If past TPS decisions are any indication, the Trump administration will argue that Hondurans no longer deserve TPS because the country has recovered from the hurricane. Ungar acknowledges that the “original justification” for TPS may be over but stresses that new conditions have replaced it.
The most obvious proof of that is the fact that the vast majority of people in the migrant caravan are from Honduras. Many are now seeking asylum in the United States, citing domestic abuse and widespread gang violence, as others camp outside the border crossing in San Diego while waiting to do the same.
But extending TPS for Honduras does not fit with Trump’s broader push to sharply cut the number of immigrants in the United States.

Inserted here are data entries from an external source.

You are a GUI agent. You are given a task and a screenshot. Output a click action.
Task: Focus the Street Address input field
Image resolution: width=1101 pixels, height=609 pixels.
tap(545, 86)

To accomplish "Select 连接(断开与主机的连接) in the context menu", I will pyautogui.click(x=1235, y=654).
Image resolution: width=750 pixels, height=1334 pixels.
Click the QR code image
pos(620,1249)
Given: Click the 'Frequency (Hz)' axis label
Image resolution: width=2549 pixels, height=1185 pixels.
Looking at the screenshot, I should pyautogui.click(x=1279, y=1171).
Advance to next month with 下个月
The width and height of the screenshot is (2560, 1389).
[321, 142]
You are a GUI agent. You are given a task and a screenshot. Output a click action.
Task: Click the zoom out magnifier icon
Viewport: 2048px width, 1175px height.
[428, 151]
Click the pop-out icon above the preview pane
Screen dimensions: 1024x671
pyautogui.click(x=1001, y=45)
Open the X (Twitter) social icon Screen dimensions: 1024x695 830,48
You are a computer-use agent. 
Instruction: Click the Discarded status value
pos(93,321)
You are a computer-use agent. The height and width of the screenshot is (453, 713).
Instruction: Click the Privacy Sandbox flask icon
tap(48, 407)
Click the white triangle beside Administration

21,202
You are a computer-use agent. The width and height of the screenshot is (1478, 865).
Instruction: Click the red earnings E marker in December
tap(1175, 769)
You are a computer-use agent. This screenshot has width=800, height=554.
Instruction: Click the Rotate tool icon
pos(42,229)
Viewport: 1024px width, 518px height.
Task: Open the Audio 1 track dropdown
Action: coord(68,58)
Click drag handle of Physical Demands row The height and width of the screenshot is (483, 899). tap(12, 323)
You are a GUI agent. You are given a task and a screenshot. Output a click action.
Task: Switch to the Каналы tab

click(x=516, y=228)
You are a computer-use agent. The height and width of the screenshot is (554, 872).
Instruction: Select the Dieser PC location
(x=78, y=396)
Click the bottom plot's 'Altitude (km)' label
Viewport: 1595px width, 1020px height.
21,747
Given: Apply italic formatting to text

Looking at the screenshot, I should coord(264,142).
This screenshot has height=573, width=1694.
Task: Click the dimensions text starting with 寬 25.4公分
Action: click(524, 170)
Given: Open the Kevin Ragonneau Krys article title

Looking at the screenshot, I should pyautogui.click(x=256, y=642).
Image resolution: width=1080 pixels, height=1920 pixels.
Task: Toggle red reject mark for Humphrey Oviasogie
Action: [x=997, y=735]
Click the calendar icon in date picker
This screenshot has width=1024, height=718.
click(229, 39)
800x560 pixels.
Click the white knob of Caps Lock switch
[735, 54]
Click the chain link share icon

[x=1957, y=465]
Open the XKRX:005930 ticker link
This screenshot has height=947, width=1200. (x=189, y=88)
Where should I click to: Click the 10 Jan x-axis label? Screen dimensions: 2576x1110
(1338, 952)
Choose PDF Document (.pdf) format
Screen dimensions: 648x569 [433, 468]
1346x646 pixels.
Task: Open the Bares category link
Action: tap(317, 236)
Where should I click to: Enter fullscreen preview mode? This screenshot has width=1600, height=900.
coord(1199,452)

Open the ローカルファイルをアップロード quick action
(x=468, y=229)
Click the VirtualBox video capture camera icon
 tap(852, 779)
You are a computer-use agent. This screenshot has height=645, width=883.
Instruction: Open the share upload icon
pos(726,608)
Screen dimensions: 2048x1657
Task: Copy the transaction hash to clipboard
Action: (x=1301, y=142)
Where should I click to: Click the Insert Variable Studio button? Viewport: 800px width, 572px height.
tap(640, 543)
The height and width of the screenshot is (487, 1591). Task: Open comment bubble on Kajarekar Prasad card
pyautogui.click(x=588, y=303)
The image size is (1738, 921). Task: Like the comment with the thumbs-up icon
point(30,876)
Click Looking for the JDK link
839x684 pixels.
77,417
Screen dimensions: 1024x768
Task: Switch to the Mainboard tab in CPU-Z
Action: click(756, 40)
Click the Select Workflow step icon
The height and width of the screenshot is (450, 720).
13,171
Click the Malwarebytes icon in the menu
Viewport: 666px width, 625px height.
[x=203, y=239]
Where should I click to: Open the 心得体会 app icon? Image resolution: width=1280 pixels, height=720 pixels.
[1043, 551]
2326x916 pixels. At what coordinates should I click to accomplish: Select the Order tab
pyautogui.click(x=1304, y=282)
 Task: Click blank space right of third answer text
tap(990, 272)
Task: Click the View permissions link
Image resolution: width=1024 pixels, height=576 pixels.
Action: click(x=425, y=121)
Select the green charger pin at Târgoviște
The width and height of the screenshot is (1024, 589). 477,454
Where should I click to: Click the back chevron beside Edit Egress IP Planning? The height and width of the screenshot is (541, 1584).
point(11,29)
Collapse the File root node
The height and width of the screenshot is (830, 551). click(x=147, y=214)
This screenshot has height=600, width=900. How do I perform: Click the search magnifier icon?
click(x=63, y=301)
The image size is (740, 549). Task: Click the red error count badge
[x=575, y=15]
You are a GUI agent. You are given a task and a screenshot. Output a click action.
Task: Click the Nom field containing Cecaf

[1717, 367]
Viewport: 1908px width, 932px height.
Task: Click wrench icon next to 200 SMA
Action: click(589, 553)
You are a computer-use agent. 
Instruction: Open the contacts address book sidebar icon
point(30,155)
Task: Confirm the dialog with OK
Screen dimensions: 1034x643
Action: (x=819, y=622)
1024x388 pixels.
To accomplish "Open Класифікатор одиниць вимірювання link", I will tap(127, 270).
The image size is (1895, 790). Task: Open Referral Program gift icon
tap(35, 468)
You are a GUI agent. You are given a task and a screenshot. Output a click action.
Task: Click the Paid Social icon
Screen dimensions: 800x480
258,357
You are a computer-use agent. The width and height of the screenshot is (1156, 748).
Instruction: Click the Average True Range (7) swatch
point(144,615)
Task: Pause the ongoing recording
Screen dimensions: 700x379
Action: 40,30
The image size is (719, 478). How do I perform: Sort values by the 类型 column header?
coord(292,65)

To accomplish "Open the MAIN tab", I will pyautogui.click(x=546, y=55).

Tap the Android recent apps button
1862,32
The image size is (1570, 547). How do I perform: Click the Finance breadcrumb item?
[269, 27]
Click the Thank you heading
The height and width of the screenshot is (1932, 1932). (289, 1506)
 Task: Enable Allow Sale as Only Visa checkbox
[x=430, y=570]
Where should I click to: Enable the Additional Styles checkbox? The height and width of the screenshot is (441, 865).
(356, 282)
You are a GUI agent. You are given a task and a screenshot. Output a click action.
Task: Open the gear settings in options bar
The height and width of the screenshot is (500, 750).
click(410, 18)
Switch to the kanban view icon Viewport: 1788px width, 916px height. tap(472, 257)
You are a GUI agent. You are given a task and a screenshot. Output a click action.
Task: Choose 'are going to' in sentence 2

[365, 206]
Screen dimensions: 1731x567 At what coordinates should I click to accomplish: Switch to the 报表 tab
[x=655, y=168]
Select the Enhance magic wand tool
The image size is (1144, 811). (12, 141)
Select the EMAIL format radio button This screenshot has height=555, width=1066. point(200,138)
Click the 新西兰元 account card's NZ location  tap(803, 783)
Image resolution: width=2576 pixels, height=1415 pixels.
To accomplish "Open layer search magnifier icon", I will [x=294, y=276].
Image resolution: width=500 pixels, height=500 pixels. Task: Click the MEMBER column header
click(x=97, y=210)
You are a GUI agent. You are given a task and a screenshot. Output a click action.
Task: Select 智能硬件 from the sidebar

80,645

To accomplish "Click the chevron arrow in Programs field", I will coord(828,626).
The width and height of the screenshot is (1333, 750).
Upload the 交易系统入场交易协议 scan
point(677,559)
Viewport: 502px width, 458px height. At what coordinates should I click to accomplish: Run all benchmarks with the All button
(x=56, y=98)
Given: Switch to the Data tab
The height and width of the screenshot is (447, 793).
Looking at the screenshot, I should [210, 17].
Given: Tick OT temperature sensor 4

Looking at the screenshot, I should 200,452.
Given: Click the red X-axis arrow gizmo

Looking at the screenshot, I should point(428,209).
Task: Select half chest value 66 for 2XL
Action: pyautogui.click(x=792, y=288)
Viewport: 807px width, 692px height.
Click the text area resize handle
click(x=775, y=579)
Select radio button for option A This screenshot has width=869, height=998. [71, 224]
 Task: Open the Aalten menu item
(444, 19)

Kelly appeared to make that clear to Duke in November, when he argued against kicking the Honduras TPS decision “down the road,” a White House official told the Washington Post. Further delay, Kelly reportedly said, “prevents our wider strategic goal” on immigration.
Correction: An earlier version of this article misstated the administration’s deadline for the Honduras TPS decision. It’s Sunday, although an announcement could come before the weekend.
This story has been updated to include reporting from the New York Times and McClatchy on the administration’s decision.